Copy out exactly the lines below that run from the one holding "You are a GUI" to the one holding "Task: Click reinhard070304 username", keeping both of those lines and no others.

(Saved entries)

----

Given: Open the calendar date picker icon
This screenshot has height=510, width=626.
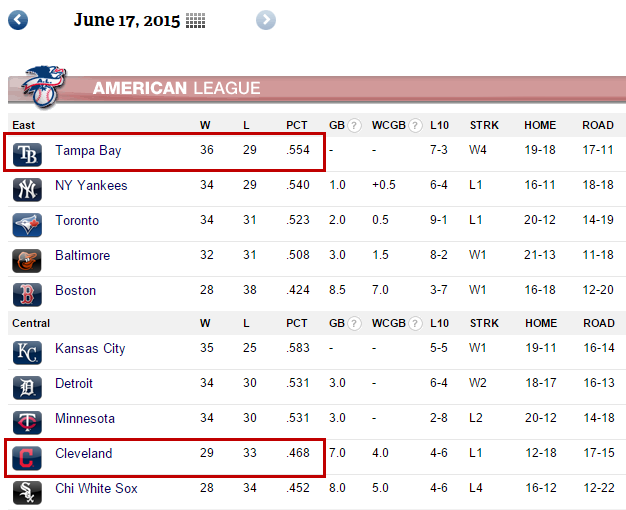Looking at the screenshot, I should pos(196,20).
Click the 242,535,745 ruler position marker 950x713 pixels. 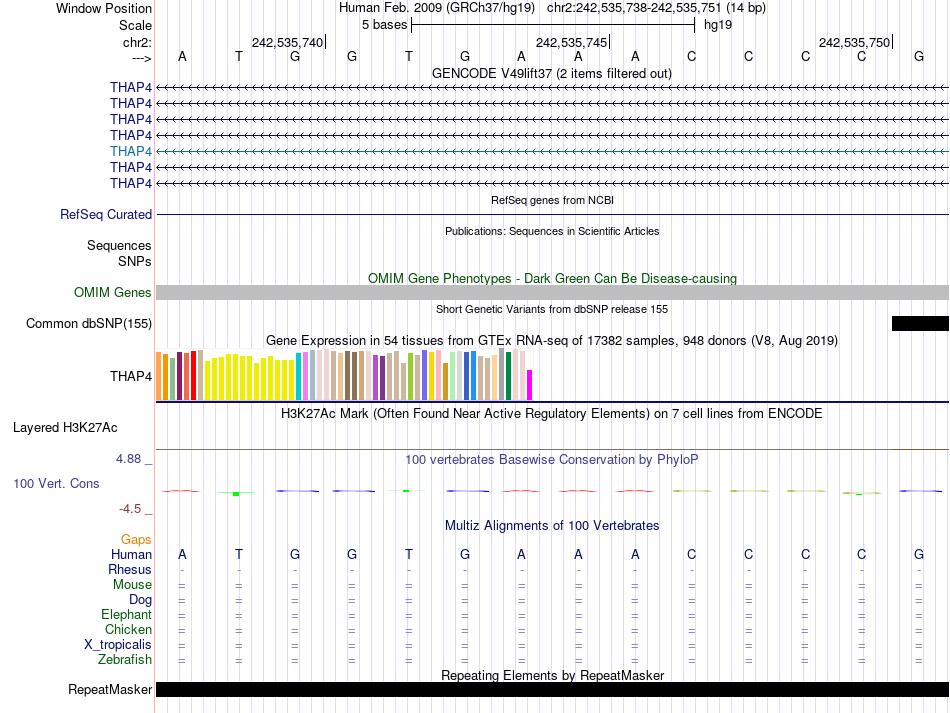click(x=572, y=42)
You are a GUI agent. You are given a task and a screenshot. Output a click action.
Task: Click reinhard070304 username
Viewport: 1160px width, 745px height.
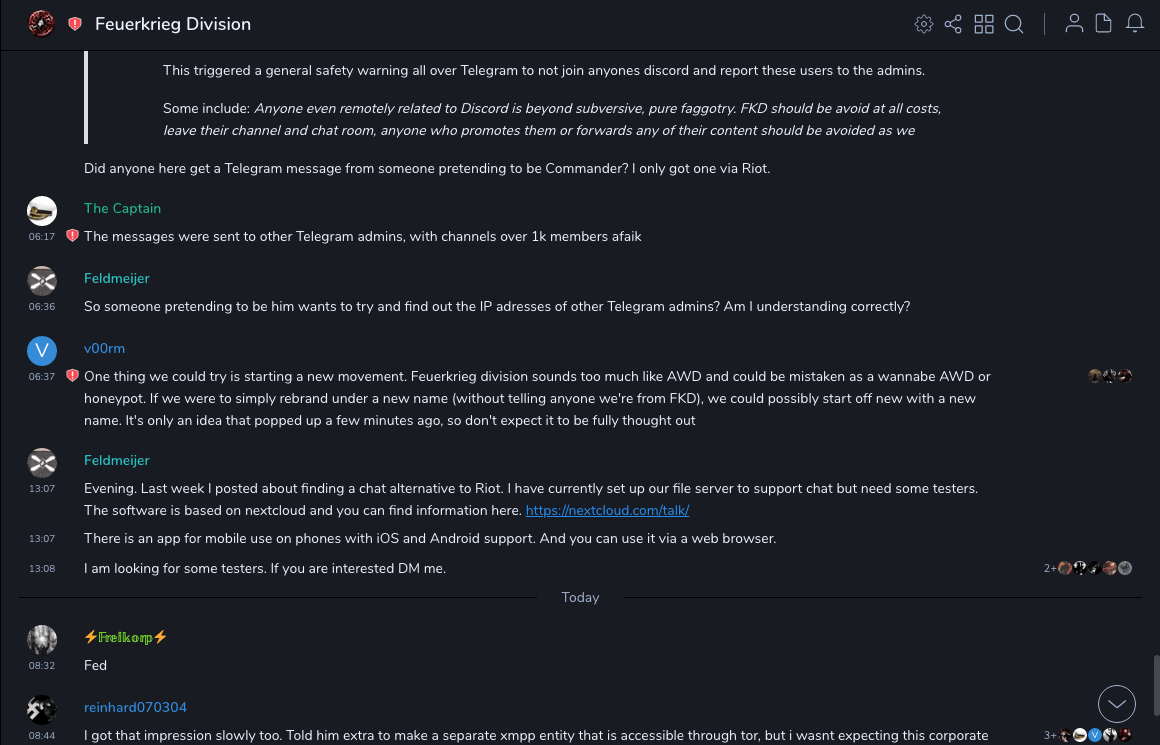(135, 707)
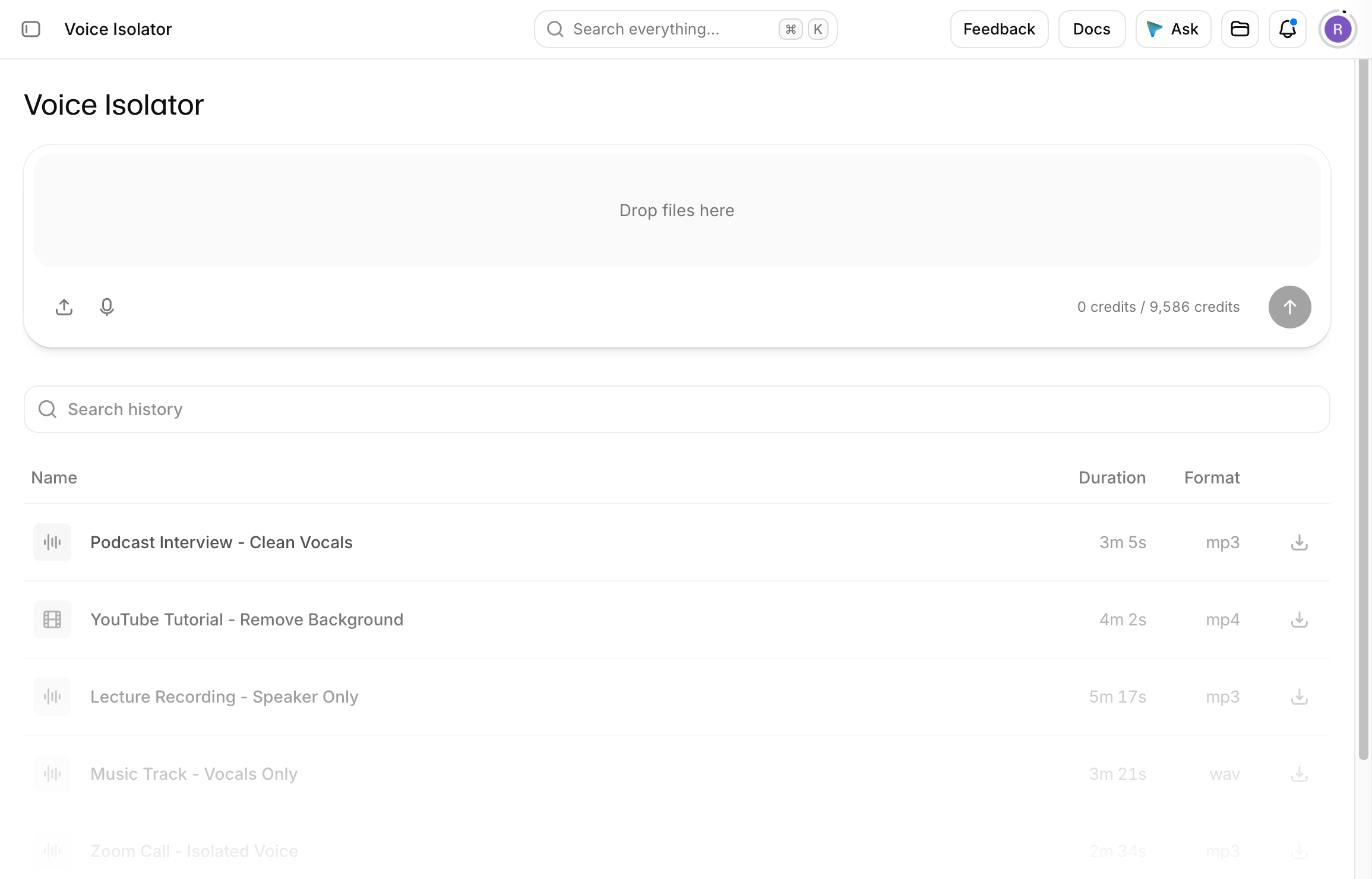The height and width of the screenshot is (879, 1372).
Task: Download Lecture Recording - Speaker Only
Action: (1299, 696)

----

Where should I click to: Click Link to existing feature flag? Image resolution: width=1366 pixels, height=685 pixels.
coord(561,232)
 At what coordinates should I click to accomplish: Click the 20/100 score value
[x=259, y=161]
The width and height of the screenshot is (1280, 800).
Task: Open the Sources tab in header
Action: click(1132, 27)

----

#### [Completed task]
You are a GUI agent. You are given a task and a screenshot. Output a click action.
Task: Click reinhard070304 username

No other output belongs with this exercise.